Now the situation is this. The car is moving at 25 m/s, the truck at 18 m/s, and they are some distance apart. How much time would it take for the car to overtake?

 

[kaylamalanie]

well it would take the car 1.67 s to accelerate from 20m/s to 25 m/s. this is where i get stuck. I tend to have trouble understanding what to do with the pieces of info I find. I understand the concept of trying to find the equation with the variable you're looking for to solve for, but I don't understand the relationship between the cars.

 

[Sourabh N]

Ok look at it like this. You know how far apart they are, initially. You should be able to calculate how far apart they will be when the car has reached 25 m/s speed. After that, you need to find how much more time it takes to cover the gap.

Which of these statements do you have trouble with?

 

[kaylamalanie]

calculating how far apart they are when the car has reached 25 m/s.

 

[Sourabh N]

Can you find distance traveled by the car while accelerating? And distance traveled by the truck in the meantime?

 

[kaylamalanie]

I got 52.5 m for the car. I don't understand how to find it for the truck.

 

[Sourabh N]

Well the truck is moving at a constant velocity. So the distance it travels is velocity*time. Time is the time car took to accelerate. You can find that?

 

[Sourabh N]

Also, maybe its a typo or you did a mistake in calculation, but the car moves by 62.5 m.

 

[kaylamalanie]

30.1 m for the truck. I knew distance equals velocity*time, but I have trouble relating things.

 

[Sourabh N]

Happens :) So, now you know how far apart they are when the car has reached 25 m/s. Read my earlier post again, about what comes next.

 

[kaylamalanie]

It wasn't a typo, I used d=v0+.5at^2, is the equation wrong?

 

[kaylamalanie]

they would be 32.4 m apart?

 

[Sourabh N]

It wasn't a typo, I used d=v0+.5at^2, is the equation wrong?

That is right. And looks like you did a mistake in calculating the time the car takes to accelerate.

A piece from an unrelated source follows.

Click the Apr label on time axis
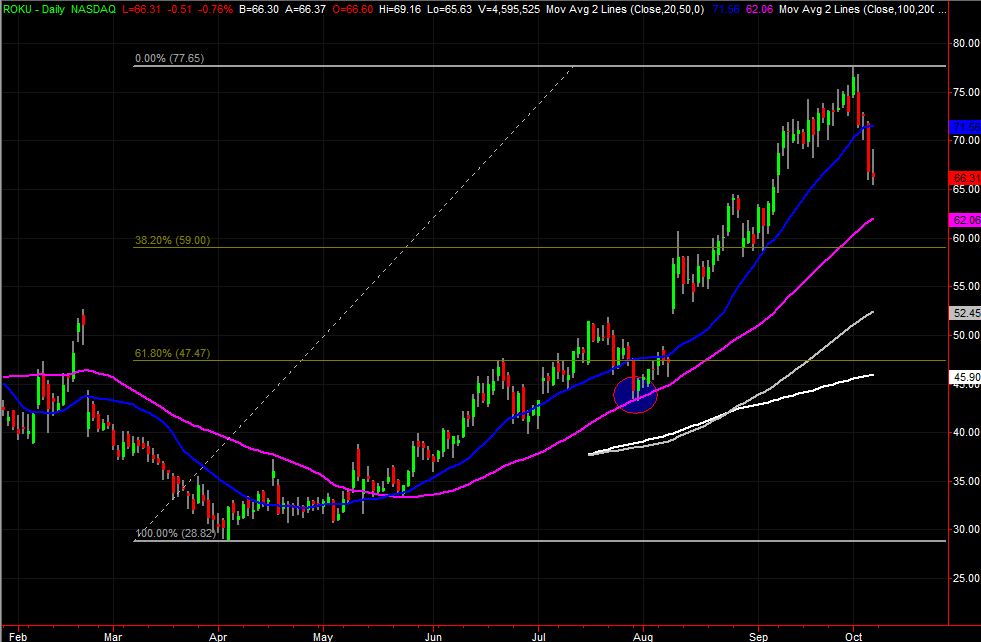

VLaTeX Code: _{f} = VLaTeX Code: _{i} + a*t

VLaTeX Code: _{f} = 25 m/s
VLaTeX Code: _{i} = 20 m/s
a = 1.8 m/sLaTeX Code: ^{2}

So t is?

 

[kaylamalanie]

2.78 s. I made the mistake because on my test my teacher said the t in the formula was squared which I didn't think it was, just confusing me more.

 

[kaylamalanie]

im referring to the t in the vf=vi+at. it was what i initially used.

 

[Sourabh N]

Good! Now, find the correct distance the car and the truck move.

 

[kaylamalanie]

using d=v0+.5at^2?

 

[Sourabh N]

Yes. Only the formula is really d = v0*t + 0.5*a*t^2

 

[kaylamalanie]

I finally got 62.5 m for the car! would it be 50.04 m for the truck?

 

[Sourabh N]

Yes, great! Now, you know how far apart they were initially and how much each of them moved. You can calculate how far apart they are now?

 

[kaylamalanie]

would they be 12.5 m apart when the car reached 25m/s?

 

[Sourabh N]

No. That is the *change* in their relative distance.

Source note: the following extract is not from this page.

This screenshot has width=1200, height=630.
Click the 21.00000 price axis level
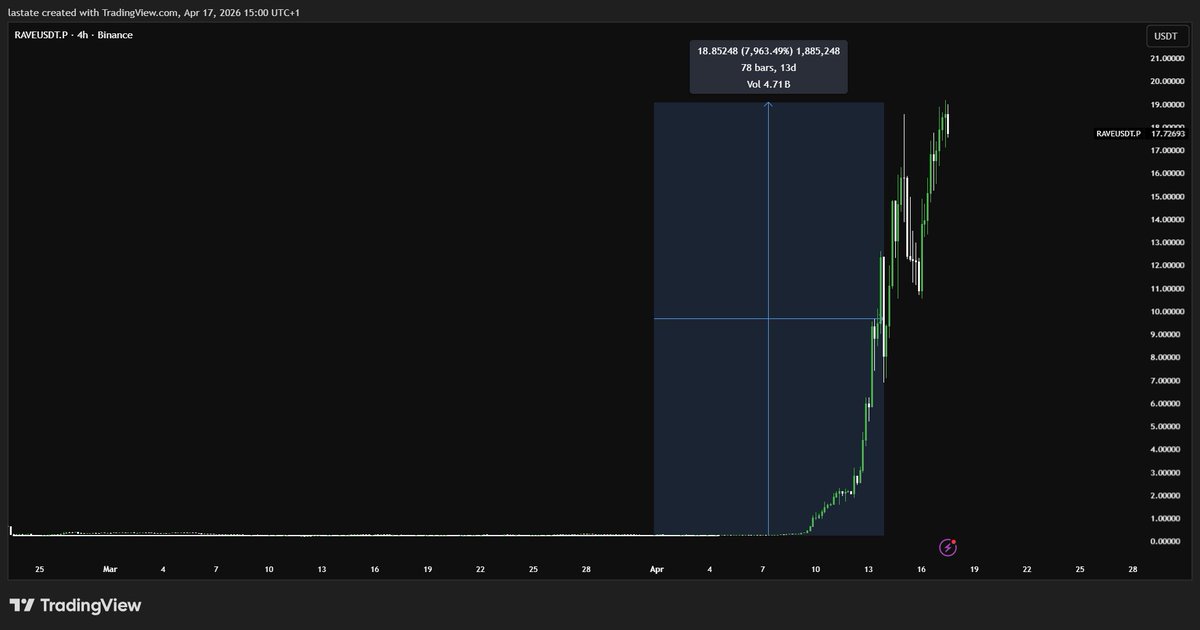click(1168, 58)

Initially they were 50 m apart. The car moves by 62.5 m, the truck by 50 m. How far apart they are now?
It would help if you draw a figure, how the system looks initially and how it looks finally.

 

[kaylamalanie]

37.5 m? if the car starts at the origin, then its final position would be 62.5m and the truck starts at 50, its final position would be 100 m

 

[Sourabh N]

Perfect. Now? :)

 

[kaylamalanie]

im not sure which equation to use.

 

[Sourabh N]

Ok you know the distance between the car and truck, and you know their speeds and you need to find the time.

In terms of relative velocity, its just distance = relative velocity*time

But in case you're not familiar with relative velocity, look at it like this. Assume the car takes time T to overtake the truck. It moves a distance 25*T during this. The truck moves a distance 18*T in the meantime. Now, The car should move 37.5 m more than the truck to overtake it.